[THE PROBLEM]: Print the listing below exactly. Leave nothing out.

[INFORMATION PROVIDED]:

========

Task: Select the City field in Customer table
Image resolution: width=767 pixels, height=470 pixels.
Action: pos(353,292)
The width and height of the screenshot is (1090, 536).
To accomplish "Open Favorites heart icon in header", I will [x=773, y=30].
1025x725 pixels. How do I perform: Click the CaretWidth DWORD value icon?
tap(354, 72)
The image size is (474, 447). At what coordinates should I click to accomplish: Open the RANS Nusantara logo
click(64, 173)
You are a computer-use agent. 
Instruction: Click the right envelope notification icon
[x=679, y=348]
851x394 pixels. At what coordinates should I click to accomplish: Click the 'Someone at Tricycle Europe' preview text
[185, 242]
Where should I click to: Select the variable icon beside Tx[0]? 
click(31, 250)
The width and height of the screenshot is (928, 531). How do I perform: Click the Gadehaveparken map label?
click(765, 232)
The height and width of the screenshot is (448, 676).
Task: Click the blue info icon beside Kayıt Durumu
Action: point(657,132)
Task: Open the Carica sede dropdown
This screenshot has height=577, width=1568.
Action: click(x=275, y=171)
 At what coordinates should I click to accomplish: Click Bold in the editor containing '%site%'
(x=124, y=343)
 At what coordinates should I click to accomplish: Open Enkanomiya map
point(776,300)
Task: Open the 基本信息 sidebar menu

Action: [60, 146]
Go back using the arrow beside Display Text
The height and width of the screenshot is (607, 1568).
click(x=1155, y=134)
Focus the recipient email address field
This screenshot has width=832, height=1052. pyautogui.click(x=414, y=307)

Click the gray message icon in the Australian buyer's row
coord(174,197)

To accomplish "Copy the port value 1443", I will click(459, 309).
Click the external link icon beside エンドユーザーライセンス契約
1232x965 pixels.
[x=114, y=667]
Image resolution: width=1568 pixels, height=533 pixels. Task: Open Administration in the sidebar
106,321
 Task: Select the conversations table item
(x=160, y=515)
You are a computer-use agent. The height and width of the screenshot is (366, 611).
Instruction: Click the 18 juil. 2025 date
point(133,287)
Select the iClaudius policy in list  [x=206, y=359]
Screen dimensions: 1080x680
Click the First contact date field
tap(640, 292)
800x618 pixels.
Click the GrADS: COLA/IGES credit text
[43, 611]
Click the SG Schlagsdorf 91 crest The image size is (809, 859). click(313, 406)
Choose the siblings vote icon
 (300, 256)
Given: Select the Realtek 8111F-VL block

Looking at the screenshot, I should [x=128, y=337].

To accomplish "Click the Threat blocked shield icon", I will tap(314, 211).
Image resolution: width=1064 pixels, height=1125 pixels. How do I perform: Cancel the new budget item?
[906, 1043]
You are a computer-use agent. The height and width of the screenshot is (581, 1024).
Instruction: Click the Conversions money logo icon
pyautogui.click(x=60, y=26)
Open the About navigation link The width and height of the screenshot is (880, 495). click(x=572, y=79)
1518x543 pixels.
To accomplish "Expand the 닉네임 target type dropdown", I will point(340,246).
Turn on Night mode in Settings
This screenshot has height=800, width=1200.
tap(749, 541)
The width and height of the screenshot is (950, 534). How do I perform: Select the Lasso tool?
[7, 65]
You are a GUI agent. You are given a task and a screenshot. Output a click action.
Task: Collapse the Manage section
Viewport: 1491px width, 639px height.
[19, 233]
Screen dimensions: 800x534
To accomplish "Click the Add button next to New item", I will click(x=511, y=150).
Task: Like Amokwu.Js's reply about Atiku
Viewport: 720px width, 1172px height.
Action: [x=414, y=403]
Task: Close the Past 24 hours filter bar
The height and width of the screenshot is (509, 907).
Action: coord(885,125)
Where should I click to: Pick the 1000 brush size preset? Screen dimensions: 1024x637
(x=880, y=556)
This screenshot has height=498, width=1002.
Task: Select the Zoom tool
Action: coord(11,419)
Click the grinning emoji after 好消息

========

[ANSWER TO THIS PROBLEM]:
Task: Select the City field in Customer table
Image resolution: width=767 pixels, height=470 pixels.
Action: pos(353,292)
The width and height of the screenshot is (1090, 536).
To accomplish "Open Favorites heart icon in header", I will [x=773, y=30].
1025x725 pixels. How do I perform: Click the CaretWidth DWORD value icon?
tap(354, 72)
The image size is (474, 447). At what coordinates should I click to accomplish: Open the RANS Nusantara logo
click(64, 173)
You are a computer-use agent. 
Instruction: Click the right envelope notification icon
[x=679, y=348]
851x394 pixels. At what coordinates should I click to accomplish: Click the 'Someone at Tricycle Europe' preview text
[185, 242]
Where should I click to: Select the variable icon beside Tx[0]? 
click(31, 250)
The width and height of the screenshot is (928, 531). How do I perform: Click the Gadehaveparken map label?
click(765, 232)
The height and width of the screenshot is (448, 676).
Task: Click the blue info icon beside Kayıt Durumu
Action: point(657,132)
Task: Open the Carica sede dropdown
This screenshot has height=577, width=1568.
Action: click(x=275, y=171)
 At what coordinates should I click to accomplish: Click Bold in the editor containing '%site%'
(x=124, y=343)
 At what coordinates should I click to accomplish: Open Enkanomiya map
point(776,300)
Task: Open the 基本信息 sidebar menu

Action: [60, 146]
Go back using the arrow beside Display Text
The height and width of the screenshot is (607, 1568).
click(x=1155, y=134)
Focus the recipient email address field
This screenshot has width=832, height=1052. pyautogui.click(x=414, y=307)

Click the gray message icon in the Australian buyer's row
coord(174,197)

To accomplish "Copy the port value 1443", I will click(459, 309).
Click the external link icon beside エンドユーザーライセンス契約
1232x965 pixels.
[x=114, y=667]
Image resolution: width=1568 pixels, height=533 pixels. Task: Open Administration in the sidebar
106,321
 Task: Select the conversations table item
(x=160, y=515)
You are a computer-use agent. The height and width of the screenshot is (366, 611).
Instruction: Click the 18 juil. 2025 date
point(133,287)
Select the iClaudius policy in list  [x=206, y=359]
Screen dimensions: 1080x680
Click the First contact date field
tap(640, 292)
800x618 pixels.
Click the GrADS: COLA/IGES credit text
[43, 611]
Click the SG Schlagsdorf 91 crest The image size is (809, 859). click(313, 406)
Choose the siblings vote icon
 (300, 256)
Given: Select the Realtek 8111F-VL block

Looking at the screenshot, I should [x=128, y=337].

To accomplish "Click the Threat blocked shield icon", I will tap(314, 211).
Image resolution: width=1064 pixels, height=1125 pixels. How do I perform: Cancel the new budget item?
[906, 1043]
You are a computer-use agent. The height and width of the screenshot is (581, 1024).
Instruction: Click the Conversions money logo icon
pyautogui.click(x=60, y=26)
Open the About navigation link The width and height of the screenshot is (880, 495). click(x=572, y=79)
1518x543 pixels.
To accomplish "Expand the 닉네임 target type dropdown", I will point(340,246).
Turn on Night mode in Settings
This screenshot has height=800, width=1200.
tap(749, 541)
The width and height of the screenshot is (950, 534). How do I perform: Select the Lasso tool?
[7, 65]
You are a GUI agent. You are given a task and a screenshot. Output a click action.
Task: Collapse the Manage section
Viewport: 1491px width, 639px height.
[19, 233]
Screen dimensions: 800x534
To accomplish "Click the Add button next to New item", I will click(x=511, y=150).
Task: Like Amokwu.Js's reply about Atiku
Viewport: 720px width, 1172px height.
Action: [x=414, y=403]
Task: Close the Past 24 hours filter bar
The height and width of the screenshot is (509, 907).
Action: coord(885,125)
Where should I click to: Pick the 1000 brush size preset? Screen dimensions: 1024x637
(x=880, y=556)
This screenshot has height=498, width=1002.
Task: Select the Zoom tool
Action: coord(11,419)
Click the grinning emoji after 好消息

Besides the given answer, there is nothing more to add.